Irgendwann kam dann eine Ärztin dazu und eine Kinderärztin und die Hebamme war sowieso die ganze Zeit da. Die Hebamme übernahm das Wort und sagte, dass sie gleich da ist und immer wieder sagte sie: „Drücken, drücken, drücken, bisschen noch…. ist die Wehe vorbei, sonst nochmal nachschießen“… „hecheln hecheln hecheln. Wenn die nächste Wehe kommt, nochmal richtig kräftig pressen – dann ist sie gleich da ich sehe die Haare schon.“ Da wurde mein Mann hellhörig: „Haare? Das kann doch nicht sein – schon als Baby mehr Haare als ich?“. …. Noch zu Scherzen aufgelegt, na gut. Ich gab mein Bestes und endlich – das Köpfchen war da… nochmal pressen, und dann der Rest! Ein 50 cm großes, 2895 g leichtes hübsches süßes, weiches Baby-Mädchen war geboren und ich hatte es auf dem Bauch liegen. Mein Mann durfte die Nabelschnur durchtrennen. Wow – wir haben es geschafft! Letzte Wehe für die Nachgeburt und das war schon fast gar nicht mehr spürbar. Die Hormone oder so, keine Ahnung.

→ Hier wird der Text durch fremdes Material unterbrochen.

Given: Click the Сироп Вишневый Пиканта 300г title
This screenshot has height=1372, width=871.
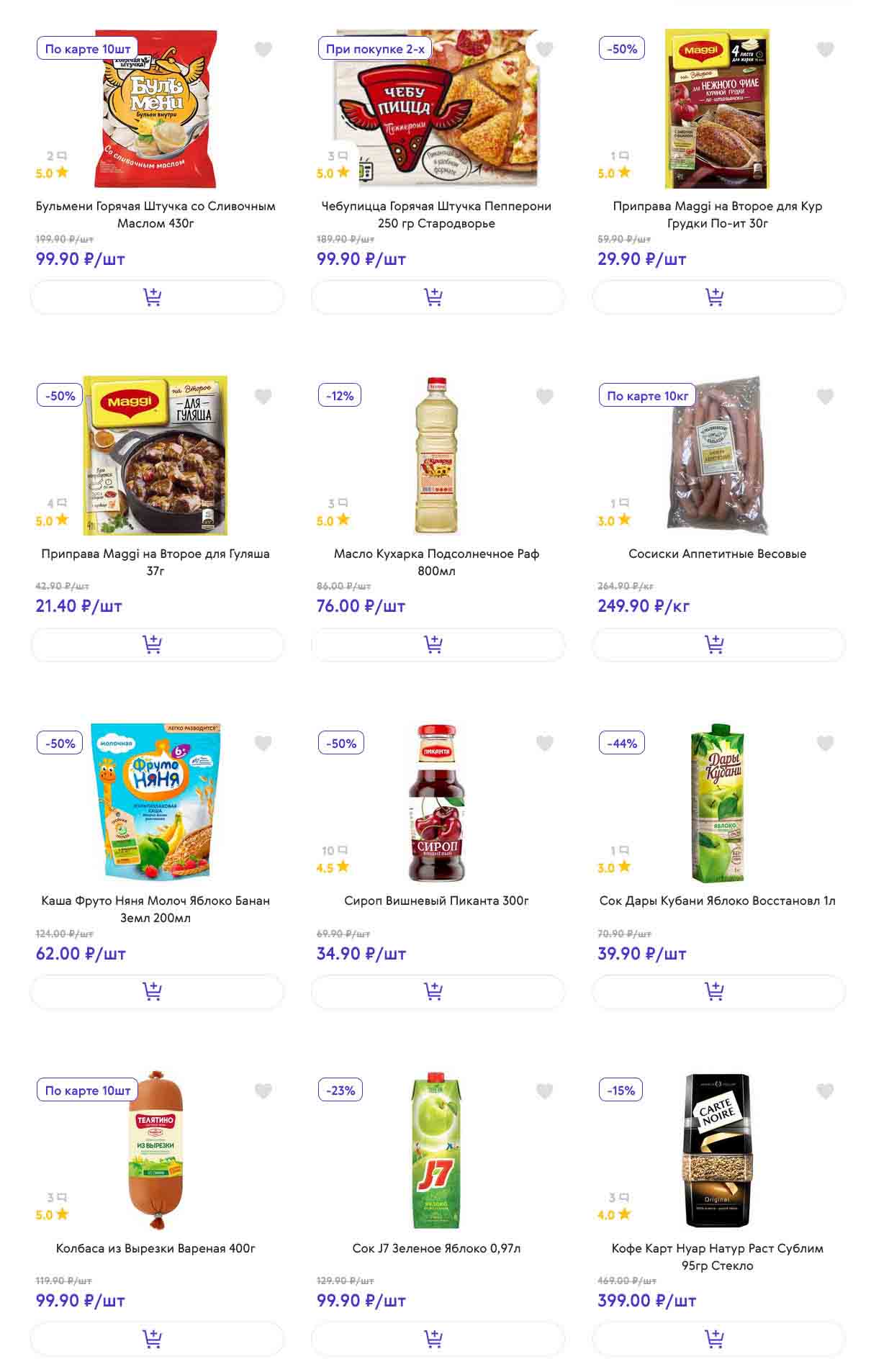Looking at the screenshot, I should tap(436, 901).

Wir mussten noch etwa 4 Stunden unten bleiben im Nachwehenzimmer, bevor wir dann mit dem kleinen großen Wunder auf unser Zimmer kamen. Ich hatte es also wahr gemacht, am nächsten Tag das Baby zur Welt zu bringen, um nicht umziehen zu müssen. Das wäre ja auch wirklich unnötig gewesen. 1 Tag vor Karneval, am 6.2.2013 ist sie also geboren. Sie wollte den Trubel des Karnevals wohl nicht verpassen und ich war irgendwie froh, dass ich es nicht mit dickem Bauch und nicht mit Neugeborenem erleben musste, denn ich blieb noch für 5 Tage im Krankenhaus. Am Weiberfastnacht kamen uns dann doch mit Karnevalsmusik die Roten Funken besuchen und ich hatte ein bisschen Karnevalsstimmung im Zimmer, was mich sehr gefreut hat. Davon gibt es auch ein paar Fotos, wie die Roten Funken rund um das Babybettchen stehen. Einmalig!

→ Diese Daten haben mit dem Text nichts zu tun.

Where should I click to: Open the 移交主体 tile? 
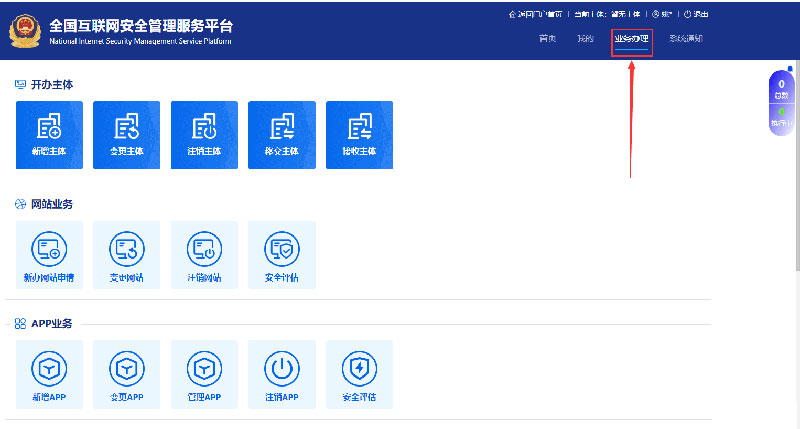point(281,134)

3 Tage wären wir regulär geblieben und dann noch wegen erhöhtem Bilirubin-Wert und leichter Gelbfärbung der Haut 2 weitere Tage. Schon nach 3 Tagen ging das Gewicht wieder bergauf, sie stillte gut, obwohl mir die Schwestern auf der Station sagten, dass ich sie mit einem nassen Waschlappen am Fuß wachhalten muss. Es kam mir komisch vor, aber sie werden schon wissen, was sie empfehlen. Das würde ich heute nicht mehr machen, denn ich bin der Meinung, dass sich das Baby holt, was es braucht. Aber damals wusste ich es nicht besser und habe es gemacht. Geschadet hat es ihr glaube ich nicht und ich werfe es mir nicht vor, denn es war ja gut gemeint mit positiver Absicht. Besonders lustig war der Anruf beim Ur-Opa, denn er war gerade in Spanien Karneval feiern und diese Feier wurde dann etwas ausgiebiger, nachdem er erfahren hat, dass er zum ersten Mal Ur-Opa geworden ist. Wir bekamen Besuch von den Patinnen, der Oma, den Großeltern, usw. Es war sehr schön und ich war sehr glücklich und wollte aller Welt vom Wunder erzählen. Mir ging es super und ich hatte viel Energie und wunderte mich immer, dass ich so ein pflegeleichtes Kind habe und andere sich immer über fehlenden Schlaf äußern. Ich konnte schon immer gut mit wenig Schlaf umgehen – und die Hormone taten ihr übriges. 🙂 Rückblickend würde ich das natürlich anders bewerten, aber in der Situation kam es mir echt easy vor. Ach ja – die Hebamme konnte übrigens nicht kommen, weil sie Magen-Darm hatte und ich war dafür dann auch ganz dankbar, dass sie das nicht einschleppte. Als sie dann zum ersten Mal bei uns war, hätte ich sie schon fast nicht mehr gebraucht. Wir sprachen über Stillen, Windelinhalt, den Nabel, das Baden, Wickeln, etc. Aber es ging alles ganz gut und ich hatte auch die Hebammen beim Stilltreff, sodass ich sie dann wirklich nicht mehr brauchte. Trotzdem war es beruhigend, eine Hebamme zu haben und fragen zu können im Fall der Fälle.

Und heute ist dieses große kleine Wunder schon fast so groß wie ich und spielt selbst eine kleine Mama, wenn sie sich um das kleine große Wunder, ihren kleinen Bruder kümmert, der vor 4,5 Monaten geboren ist. Aber das ist eine andere Geschichte. . . später mehr!

Ach ja – die Firmung hat übrigens am Geburtstermin stattgefunden, ich war in Gedanken dabei und meine liebe Firm-Gruppe hat mir sogar eine ganz liebe Glückwunschkarte geschickt, darüber habe ich mich sehr gefreut.